▶ **Task brief**
Your answer must be every line of the data that holds the string "Image".

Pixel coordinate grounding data

________________________________________

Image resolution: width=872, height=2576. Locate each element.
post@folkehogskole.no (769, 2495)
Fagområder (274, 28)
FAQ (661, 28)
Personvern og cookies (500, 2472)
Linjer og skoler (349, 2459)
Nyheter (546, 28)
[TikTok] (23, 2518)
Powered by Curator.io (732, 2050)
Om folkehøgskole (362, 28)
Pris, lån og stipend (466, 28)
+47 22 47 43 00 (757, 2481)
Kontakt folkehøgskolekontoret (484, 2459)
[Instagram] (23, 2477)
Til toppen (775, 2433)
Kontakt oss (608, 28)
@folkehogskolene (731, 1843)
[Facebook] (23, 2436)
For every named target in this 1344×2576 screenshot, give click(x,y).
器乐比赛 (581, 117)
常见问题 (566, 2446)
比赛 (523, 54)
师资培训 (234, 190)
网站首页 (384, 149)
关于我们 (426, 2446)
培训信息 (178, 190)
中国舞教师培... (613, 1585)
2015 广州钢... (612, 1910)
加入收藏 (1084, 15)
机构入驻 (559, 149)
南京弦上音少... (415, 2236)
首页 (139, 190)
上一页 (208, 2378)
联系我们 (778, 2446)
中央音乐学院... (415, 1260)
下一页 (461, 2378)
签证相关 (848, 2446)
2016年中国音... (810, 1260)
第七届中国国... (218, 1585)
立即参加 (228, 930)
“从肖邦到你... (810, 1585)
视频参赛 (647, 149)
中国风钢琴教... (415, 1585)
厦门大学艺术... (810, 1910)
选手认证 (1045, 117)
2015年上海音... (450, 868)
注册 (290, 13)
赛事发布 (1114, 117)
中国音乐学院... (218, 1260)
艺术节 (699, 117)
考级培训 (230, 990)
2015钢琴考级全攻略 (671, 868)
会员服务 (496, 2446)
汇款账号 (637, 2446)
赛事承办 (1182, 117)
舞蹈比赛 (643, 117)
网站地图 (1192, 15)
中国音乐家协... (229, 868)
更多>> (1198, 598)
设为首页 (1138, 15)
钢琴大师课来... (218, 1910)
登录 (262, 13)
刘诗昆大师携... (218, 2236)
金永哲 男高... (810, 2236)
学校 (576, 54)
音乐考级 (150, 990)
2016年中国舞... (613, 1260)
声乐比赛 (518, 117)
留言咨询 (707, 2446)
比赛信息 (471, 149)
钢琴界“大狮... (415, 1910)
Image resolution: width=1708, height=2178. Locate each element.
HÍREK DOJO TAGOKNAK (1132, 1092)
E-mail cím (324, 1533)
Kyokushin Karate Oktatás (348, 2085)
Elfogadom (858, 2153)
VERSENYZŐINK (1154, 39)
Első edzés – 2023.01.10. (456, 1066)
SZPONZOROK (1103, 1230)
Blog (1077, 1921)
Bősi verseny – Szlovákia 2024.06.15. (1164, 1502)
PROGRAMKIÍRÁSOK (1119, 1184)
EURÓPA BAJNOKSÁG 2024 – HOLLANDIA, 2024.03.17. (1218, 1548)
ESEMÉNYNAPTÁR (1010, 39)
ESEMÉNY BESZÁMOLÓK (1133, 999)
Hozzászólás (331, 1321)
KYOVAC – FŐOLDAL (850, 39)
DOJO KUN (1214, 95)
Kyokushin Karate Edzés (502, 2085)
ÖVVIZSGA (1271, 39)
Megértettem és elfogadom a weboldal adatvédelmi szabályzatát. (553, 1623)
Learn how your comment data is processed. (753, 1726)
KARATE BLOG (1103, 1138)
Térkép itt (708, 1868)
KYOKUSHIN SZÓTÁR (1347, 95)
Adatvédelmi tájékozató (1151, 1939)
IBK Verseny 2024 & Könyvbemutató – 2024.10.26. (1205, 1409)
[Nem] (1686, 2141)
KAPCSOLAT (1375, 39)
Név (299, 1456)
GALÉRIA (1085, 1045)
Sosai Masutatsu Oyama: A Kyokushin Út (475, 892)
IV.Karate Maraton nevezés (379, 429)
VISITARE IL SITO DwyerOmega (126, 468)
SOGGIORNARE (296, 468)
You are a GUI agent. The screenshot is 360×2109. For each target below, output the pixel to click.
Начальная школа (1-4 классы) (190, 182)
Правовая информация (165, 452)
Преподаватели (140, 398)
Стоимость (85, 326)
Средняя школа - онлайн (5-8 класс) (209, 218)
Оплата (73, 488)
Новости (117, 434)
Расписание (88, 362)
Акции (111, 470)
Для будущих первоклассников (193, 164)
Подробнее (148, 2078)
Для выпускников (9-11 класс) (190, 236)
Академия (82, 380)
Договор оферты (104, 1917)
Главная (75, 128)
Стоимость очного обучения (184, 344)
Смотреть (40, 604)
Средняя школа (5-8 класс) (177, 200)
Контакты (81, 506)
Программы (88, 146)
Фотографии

________________________________________

▶ **Answer below**
Image resolution: width=872, height=2576. Locate each element.
Image resolution: width=1708, height=2178. Locate each element.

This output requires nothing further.